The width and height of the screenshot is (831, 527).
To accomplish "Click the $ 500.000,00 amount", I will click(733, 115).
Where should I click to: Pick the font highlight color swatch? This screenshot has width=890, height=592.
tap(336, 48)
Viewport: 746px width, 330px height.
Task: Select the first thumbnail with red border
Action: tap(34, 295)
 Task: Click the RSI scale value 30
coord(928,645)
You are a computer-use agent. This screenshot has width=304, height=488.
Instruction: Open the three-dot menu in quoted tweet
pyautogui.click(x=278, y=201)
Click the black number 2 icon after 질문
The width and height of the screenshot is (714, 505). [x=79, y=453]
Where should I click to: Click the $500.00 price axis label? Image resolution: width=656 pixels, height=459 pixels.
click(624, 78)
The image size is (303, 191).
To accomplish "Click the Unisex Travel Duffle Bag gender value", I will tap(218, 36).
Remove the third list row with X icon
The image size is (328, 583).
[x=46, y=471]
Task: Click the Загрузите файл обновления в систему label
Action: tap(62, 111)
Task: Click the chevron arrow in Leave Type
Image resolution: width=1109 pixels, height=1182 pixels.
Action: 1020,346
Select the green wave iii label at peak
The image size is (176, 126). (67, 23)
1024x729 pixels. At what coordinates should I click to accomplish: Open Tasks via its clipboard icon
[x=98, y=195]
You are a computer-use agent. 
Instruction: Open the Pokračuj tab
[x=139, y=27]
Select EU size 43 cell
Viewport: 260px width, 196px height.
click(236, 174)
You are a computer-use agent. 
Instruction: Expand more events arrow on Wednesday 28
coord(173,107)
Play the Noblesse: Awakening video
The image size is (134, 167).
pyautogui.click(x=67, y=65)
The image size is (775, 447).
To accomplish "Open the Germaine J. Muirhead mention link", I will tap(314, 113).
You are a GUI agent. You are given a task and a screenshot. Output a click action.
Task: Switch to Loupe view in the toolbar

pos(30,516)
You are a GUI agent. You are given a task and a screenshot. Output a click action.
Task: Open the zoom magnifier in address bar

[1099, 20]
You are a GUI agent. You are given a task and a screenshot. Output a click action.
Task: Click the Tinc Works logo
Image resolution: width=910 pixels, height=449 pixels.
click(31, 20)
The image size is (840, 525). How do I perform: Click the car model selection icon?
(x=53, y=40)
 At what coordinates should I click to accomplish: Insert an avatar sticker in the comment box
=-=-=
WHAT YOU SHOULD DO: Return the data from the top line through the bottom line exactly.

ANSWER BOX:
The width and height of the screenshot is (831, 527).
To accomplish "Click the $ 500.000,00 amount", I will click(733, 115).
Where should I click to: Pick the font highlight color swatch? This screenshot has width=890, height=592.
tap(336, 48)
Viewport: 746px width, 330px height.
Task: Select the first thumbnail with red border
Action: tap(34, 295)
 Task: Click the RSI scale value 30
coord(928,645)
You are a computer-use agent. This screenshot has width=304, height=488.
Instruction: Open the three-dot menu in quoted tweet
pyautogui.click(x=278, y=201)
Click the black number 2 icon after 질문
The width and height of the screenshot is (714, 505). [x=79, y=453]
Where should I click to: Click the $500.00 price axis label? Image resolution: width=656 pixels, height=459 pixels.
click(624, 78)
The image size is (303, 191).
To accomplish "Click the Unisex Travel Duffle Bag gender value", I will tap(218, 36).
Remove the third list row with X icon
The image size is (328, 583).
[x=46, y=471]
Task: Click the Загрузите файл обновления в систему label
Action: tap(62, 111)
Task: Click the chevron arrow in Leave Type
Image resolution: width=1109 pixels, height=1182 pixels.
Action: 1020,346
Select the green wave iii label at peak
The image size is (176, 126). (67, 23)
1024x729 pixels. At what coordinates should I click to accomplish: Open Tasks via its clipboard icon
[x=98, y=195]
You are a computer-use agent. 
Instruction: Open the Pokračuj tab
[x=139, y=27]
Select EU size 43 cell
Viewport: 260px width, 196px height.
click(236, 174)
You are a computer-use agent. 
Instruction: Expand more events arrow on Wednesday 28
coord(173,107)
Play the Noblesse: Awakening video
The image size is (134, 167).
pyautogui.click(x=67, y=65)
The image size is (775, 447).
To accomplish "Open the Germaine J. Muirhead mention link", I will tap(314, 113).
You are a GUI agent. You are given a task and a screenshot. Output a click action.
Task: Switch to Loupe view in the toolbar

pos(30,516)
You are a GUI agent. You are given a task and a screenshot. Output a click action.
Task: Open the zoom magnifier in address bar

[1099, 20]
You are a GUI agent. You are given a task and a screenshot. Output a click action.
Task: Click the Tinc Works logo
Image resolution: width=910 pixels, height=449 pixels.
click(31, 20)
The image size is (840, 525). How do I perform: Click the car model selection icon?
(x=53, y=40)
 At what coordinates should I click to accomplish: Insert an avatar sticker in the comment box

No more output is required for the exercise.